I would love to help with this project. I spent a lot of time in the R/tidyverse before becoming a full time F# dev. Having RStudio and a set of recommended libraries was a huge boost for early adoption. CRAN has a huge number of libraries that exist outside of the tidyverse that are still widely used (Ex: data.table). Having a prescription at the beginning streamlined people entering the ecosystem.
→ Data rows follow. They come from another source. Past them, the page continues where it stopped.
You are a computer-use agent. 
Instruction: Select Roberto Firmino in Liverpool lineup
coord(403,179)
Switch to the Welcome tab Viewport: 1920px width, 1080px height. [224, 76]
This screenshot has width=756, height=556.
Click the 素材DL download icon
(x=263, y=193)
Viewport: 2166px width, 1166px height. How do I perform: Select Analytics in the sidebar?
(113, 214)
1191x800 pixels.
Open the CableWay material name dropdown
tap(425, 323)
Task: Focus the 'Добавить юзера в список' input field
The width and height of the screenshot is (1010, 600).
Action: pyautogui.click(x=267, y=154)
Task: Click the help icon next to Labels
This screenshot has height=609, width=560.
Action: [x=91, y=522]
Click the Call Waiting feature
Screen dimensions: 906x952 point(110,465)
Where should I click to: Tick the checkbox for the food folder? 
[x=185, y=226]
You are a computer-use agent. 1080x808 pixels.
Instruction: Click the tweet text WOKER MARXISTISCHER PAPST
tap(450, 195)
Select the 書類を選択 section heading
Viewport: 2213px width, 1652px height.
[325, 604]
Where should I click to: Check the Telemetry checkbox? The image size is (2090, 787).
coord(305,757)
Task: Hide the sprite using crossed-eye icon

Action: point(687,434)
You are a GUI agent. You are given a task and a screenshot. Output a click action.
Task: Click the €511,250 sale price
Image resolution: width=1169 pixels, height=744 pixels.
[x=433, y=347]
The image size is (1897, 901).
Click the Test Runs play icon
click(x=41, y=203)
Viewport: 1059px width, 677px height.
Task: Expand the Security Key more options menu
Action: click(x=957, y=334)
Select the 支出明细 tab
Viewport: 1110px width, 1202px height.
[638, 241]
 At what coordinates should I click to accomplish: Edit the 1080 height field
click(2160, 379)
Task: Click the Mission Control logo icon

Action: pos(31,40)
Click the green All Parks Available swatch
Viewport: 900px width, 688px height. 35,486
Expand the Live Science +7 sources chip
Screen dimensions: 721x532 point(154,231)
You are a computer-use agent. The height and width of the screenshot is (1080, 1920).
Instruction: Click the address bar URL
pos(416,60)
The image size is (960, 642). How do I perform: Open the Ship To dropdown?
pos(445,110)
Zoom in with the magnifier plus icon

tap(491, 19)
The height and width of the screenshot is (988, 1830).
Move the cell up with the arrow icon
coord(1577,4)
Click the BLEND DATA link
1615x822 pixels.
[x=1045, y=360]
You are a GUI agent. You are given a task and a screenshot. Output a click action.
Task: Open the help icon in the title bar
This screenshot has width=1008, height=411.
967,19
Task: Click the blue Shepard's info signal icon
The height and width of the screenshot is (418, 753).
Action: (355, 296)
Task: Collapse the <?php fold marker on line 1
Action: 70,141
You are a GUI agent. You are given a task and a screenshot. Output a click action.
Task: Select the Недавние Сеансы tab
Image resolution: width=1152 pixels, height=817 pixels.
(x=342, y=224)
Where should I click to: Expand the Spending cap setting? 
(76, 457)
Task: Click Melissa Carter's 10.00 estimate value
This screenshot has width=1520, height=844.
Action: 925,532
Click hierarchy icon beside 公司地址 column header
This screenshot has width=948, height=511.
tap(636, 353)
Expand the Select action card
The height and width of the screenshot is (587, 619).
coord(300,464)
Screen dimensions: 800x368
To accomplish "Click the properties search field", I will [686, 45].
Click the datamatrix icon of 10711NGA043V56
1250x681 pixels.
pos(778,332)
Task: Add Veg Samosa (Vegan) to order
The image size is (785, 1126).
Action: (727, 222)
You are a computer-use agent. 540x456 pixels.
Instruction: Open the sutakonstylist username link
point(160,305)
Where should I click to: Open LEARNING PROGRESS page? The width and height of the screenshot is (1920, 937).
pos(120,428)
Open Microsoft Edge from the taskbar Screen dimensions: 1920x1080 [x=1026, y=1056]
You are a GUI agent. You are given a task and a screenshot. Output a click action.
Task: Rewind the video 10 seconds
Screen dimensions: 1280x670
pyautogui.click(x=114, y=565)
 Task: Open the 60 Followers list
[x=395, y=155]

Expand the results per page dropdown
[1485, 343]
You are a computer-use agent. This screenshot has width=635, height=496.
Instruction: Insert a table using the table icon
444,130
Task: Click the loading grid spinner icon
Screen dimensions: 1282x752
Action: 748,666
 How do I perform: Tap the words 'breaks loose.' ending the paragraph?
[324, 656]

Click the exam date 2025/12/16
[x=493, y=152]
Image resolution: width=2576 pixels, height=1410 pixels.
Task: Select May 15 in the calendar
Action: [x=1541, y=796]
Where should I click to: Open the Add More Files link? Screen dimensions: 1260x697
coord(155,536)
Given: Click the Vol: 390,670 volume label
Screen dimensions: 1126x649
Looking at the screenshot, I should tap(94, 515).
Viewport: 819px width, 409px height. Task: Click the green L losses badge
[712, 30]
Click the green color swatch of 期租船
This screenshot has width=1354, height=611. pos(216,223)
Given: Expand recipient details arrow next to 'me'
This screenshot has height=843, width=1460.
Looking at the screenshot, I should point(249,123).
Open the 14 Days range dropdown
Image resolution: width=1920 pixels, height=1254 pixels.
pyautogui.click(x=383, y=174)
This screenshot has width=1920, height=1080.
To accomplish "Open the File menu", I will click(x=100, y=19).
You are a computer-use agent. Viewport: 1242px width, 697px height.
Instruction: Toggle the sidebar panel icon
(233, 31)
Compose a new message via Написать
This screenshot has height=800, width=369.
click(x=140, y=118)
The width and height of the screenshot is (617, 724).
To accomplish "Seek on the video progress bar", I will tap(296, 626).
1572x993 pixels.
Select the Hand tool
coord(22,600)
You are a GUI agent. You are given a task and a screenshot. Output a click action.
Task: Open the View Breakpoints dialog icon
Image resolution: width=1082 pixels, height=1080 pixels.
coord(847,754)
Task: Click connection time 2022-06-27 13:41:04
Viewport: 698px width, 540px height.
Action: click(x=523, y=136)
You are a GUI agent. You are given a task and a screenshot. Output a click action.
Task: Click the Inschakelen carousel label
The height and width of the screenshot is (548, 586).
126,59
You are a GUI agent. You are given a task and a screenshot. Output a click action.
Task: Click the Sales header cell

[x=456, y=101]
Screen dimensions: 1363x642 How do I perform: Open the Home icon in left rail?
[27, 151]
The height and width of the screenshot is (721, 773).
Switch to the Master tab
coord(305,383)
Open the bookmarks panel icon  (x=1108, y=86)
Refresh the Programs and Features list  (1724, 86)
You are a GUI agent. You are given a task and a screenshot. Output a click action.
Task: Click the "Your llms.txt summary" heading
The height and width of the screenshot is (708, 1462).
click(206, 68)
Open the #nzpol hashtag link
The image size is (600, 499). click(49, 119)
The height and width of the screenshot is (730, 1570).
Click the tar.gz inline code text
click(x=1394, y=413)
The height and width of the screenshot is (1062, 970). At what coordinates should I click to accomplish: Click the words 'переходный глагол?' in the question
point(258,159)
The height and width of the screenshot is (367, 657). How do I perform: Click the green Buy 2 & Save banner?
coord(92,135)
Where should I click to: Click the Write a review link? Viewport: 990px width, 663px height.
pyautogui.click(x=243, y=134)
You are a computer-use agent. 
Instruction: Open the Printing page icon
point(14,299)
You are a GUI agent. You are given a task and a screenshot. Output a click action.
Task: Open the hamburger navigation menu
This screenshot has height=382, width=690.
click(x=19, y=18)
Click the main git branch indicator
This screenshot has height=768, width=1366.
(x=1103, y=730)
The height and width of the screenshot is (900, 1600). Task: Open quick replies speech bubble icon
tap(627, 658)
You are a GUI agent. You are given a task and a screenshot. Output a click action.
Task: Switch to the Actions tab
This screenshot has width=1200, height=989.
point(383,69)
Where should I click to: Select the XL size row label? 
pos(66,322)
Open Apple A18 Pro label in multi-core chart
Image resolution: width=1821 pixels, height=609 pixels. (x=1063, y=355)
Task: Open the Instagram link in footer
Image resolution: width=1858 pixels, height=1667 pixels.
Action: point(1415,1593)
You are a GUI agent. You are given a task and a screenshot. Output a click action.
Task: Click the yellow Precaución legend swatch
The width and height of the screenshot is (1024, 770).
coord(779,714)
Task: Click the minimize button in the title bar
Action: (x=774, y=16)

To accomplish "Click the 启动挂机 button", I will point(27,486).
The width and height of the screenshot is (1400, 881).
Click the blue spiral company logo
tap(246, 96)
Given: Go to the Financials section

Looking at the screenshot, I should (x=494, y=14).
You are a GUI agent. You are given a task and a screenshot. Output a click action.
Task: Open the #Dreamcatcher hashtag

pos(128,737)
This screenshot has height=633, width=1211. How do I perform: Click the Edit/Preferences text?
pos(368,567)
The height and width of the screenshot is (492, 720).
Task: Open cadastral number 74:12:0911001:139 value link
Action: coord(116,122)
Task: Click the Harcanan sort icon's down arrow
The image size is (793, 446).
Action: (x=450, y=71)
I am looking into creating a Developer Advocate role at my company so I can spend more of my time on accelerating adoption of F# for Machine Learning, Optimization, and Engineering. I know that having someone focus on easing the on-ramp to a language will go a long way in growing the community.

matthewcrews commented 3 years ago

I completely agree with @zyzhu when it comes to the productivity of Python/R. Dynamically typed languages have an "advantage" in that it is easy to start whipping together code quickly. Part of the reason I am so excited for the idea of Erased Discriminated Unions is that it addresses one of the pain points associated with a statically typed language compared to a dynamically typed ones. My hope is that we can build on this and potentially an additional enhancement to Computation Expressions to "re-capture" the productivity of R.

F# is a great language for Data Science/Analytics. I think with a few key enhancements, it could match the productivity of Python/R.

The Anaconda Python distribution solved the problem of "How do I get started?" I don't think F# should go that far, but having a curated list of recommended libraries and walkthroughs go a long way to streamlining adoption. The key metric I look at is, "How long does it take me to ingest an arbitrary CSV file, plot the data, and perform some kind of model fit?" Tightening that loop will be critical.

There are some "ergonomic" issues that could be improved with some key features that I think will make F# a more powerful language and better suited for Analytics/Modeling/Data Science.

cartermp commented 3 years ago

@WalternativE regarding this:

XPlot is already a library where I see a bit of friction. The CSBiology team already has a project which is currently living in the official plotly organization plotly/Plotly.NET. One can discuss about the API but it appears (at least from the Plotly side) more complete than XPlot

Since I'm the current maintainer of XPlot I'll say that I intend on people eventually moving over to Plotly.NET. We spoke with the team over at plotly and they're helping fund the effort. I think that XPlot is pretty good, but anything involving plotly should ultimately just use official bindings when a commercial entity like Plotly is interested in long-term maintenance. They were quite pleased with F# community activity in OSS and felt like it was a good investment.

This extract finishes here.